Medrobotics said today that its Flex robot-assisted surgery device won CE Mark approval in the European Union, expanding its indication to include colorectal procedures. The Raynham, Mass.-based company claims to be the 1st robotics firm to offer minimally invasive and steerable robotic products for colorectal applications.
“CE Mark for colorectal procedures is significant since it expands the number of patients who can be treated with the Flex robotic system and provides a true platform technology that multiple hospital departments can use,” CEO Samuel Straface said in prepared remarks. “When combined with the unrivaled mobility of the system, European otolaryngology and colorectal surgeons can now perform minimally invasive surgery through the body’s natural orifices, offering the potential for truly scarless surgeries.”
“The Flex Robotic System has been clinically proven to provide access and visualization to surgical targets in difficult to reach locations such as the oropharynx and endolarynx in otolaryngology,” added Dr. Marshall Strome of the Cleveland Clinic Head and Neck Institute and co-chair of Medrobotics’ medical advisory board. “With the new colorectal indication, more European surgeons, hospitals and patients can benefit from minimally invasive procedures.”
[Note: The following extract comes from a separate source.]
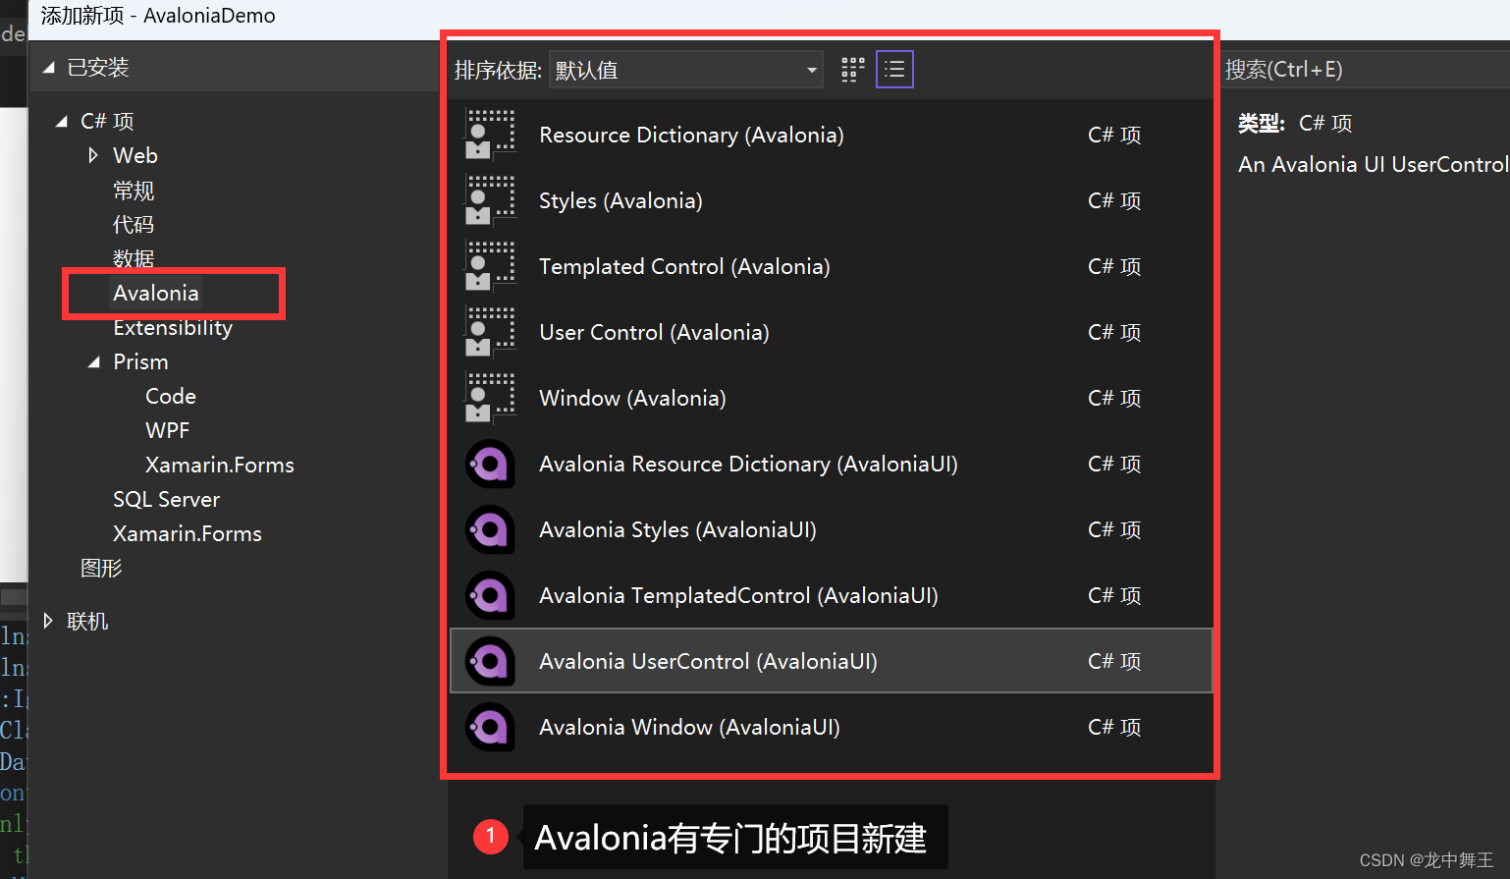Select the SQL Server category
Viewport: 1510px width, 879px height.
166,499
Medrobotics, which raised $25 million in November 2015, won 510(k) clearance from the FDA for transoral procedures in July of that year. Last summer the company touted data from an 80-patient post-market study of the Flex device in procedures to treat throat lesions, showing that the system was able to successfully visualize and access the target area in 94% of cases, with 91% resulting in successful biopsy. Fifty-eight percent of the procedures were performed in areas the surgeons considered “difficult to reach,” such as the tongue base and vocal chords.